ACTION ITEM: Every entry here needs to be repeated exactly.
═════ RECORD SET ═════
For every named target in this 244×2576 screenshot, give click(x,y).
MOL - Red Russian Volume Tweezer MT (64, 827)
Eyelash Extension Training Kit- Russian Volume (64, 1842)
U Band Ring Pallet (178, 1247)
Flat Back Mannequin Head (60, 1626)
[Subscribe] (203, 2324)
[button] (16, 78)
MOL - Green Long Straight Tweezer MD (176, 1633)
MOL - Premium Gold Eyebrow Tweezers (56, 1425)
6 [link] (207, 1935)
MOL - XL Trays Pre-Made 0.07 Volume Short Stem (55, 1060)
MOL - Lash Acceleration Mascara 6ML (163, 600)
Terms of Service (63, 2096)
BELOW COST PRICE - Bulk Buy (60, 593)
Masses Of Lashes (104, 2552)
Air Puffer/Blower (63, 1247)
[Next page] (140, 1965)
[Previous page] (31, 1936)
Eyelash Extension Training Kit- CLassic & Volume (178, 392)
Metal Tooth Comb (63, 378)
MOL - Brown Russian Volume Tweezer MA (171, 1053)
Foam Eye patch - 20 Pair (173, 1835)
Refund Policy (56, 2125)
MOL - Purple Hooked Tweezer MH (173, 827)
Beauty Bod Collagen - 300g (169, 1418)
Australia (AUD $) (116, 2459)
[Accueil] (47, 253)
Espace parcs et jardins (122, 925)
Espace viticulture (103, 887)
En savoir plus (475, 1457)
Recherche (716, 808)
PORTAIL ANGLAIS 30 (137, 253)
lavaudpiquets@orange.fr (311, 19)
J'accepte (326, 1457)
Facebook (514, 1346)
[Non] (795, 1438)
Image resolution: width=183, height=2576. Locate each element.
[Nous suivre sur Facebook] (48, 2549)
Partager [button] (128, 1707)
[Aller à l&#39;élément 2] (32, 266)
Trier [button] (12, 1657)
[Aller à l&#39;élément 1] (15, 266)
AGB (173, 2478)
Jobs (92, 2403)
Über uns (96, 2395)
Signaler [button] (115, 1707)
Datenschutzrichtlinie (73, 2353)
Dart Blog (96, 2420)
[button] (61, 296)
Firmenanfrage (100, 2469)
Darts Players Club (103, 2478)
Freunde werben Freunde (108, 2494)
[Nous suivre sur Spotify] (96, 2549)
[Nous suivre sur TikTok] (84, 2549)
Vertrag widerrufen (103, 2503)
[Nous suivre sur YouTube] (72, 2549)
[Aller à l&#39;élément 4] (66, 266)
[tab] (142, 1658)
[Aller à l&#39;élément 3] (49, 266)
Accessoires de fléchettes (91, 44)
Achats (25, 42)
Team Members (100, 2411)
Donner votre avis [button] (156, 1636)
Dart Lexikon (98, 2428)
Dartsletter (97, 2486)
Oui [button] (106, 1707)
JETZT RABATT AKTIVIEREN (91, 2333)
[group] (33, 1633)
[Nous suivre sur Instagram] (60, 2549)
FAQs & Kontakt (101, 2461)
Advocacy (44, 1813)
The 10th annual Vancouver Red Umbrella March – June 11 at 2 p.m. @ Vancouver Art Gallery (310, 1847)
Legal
═════
SOLUTION TO THE EXERCISE:
For every named target in this 244×2576 screenshot, give click(x,y).
MOL - Red Russian Volume Tweezer MT (64, 827)
Eyelash Extension Training Kit- Russian Volume (64, 1842)
U Band Ring Pallet (178, 1247)
Flat Back Mannequin Head (60, 1626)
[Subscribe] (203, 2324)
[button] (16, 78)
MOL - Green Long Straight Tweezer MD (176, 1633)
MOL - Premium Gold Eyebrow Tweezers (56, 1425)
6 [link] (207, 1935)
MOL - XL Trays Pre-Made 0.07 Volume Short Stem (55, 1060)
MOL - Lash Acceleration Mascara 6ML (163, 600)
Terms of Service (63, 2096)
BELOW COST PRICE - Bulk Buy (60, 593)
Masses Of Lashes (104, 2552)
Air Puffer/Blower (63, 1247)
[Next page] (140, 1965)
[Previous page] (31, 1936)
Eyelash Extension Training Kit- CLassic & Volume (178, 392)
Metal Tooth Comb (63, 378)
MOL - Brown Russian Volume Tweezer MA (171, 1053)
Foam Eye patch - 20 Pair (173, 1835)
Refund Policy (56, 2125)
MOL - Purple Hooked Tweezer MH (173, 827)
Beauty Bod Collagen - 300g (169, 1418)
Australia (AUD $) (116, 2459)
[Accueil] (47, 253)
Espace parcs et jardins (122, 925)
Espace viticulture (103, 887)
En savoir plus (475, 1457)
Recherche (716, 808)
PORTAIL ANGLAIS 30 (137, 253)
lavaudpiquets@orange.fr (311, 19)
J'accepte (326, 1457)
Facebook (514, 1346)
[Non] (795, 1438)
Image resolution: width=183, height=2576. Locate each element.
[Nous suivre sur Facebook] (48, 2549)
Partager [button] (128, 1707)
[Aller à l&#39;élément 2] (32, 266)
Trier [button] (12, 1657)
[Aller à l&#39;élément 1] (15, 266)
AGB (173, 2478)
Jobs (92, 2403)
Über uns (96, 2395)
Signaler [button] (115, 1707)
Datenschutzrichtlinie (73, 2353)
Dart Blog (96, 2420)
[button] (61, 296)
Firmenanfrage (100, 2469)
Darts Players Club (103, 2478)
Freunde werben Freunde (108, 2494)
[Nous suivre sur Spotify] (96, 2549)
[Nous suivre sur TikTok] (84, 2549)
Vertrag widerrufen (103, 2503)
[Nous suivre sur YouTube] (72, 2549)
[Aller à l&#39;élément 4] (66, 266)
[tab] (142, 1658)
[Aller à l&#39;élément 3] (49, 266)
Accessoires de fléchettes (91, 44)
Achats (25, 42)
Team Members (100, 2411)
Donner votre avis [button] (156, 1636)
Dart Lexikon (98, 2428)
Dartsletter (97, 2486)
Oui [button] (106, 1707)
JETZT RABATT AKTIVIEREN (91, 2333)
[group] (33, 1633)
[Nous suivre sur Instagram] (60, 2549)
FAQs & Kontakt (101, 2461)
Advocacy (44, 1813)
The 10th annual Vancouver Red Umbrella March – June 11 at 2 p.m. @ Vancouver Art Gallery (310, 1847)
Legal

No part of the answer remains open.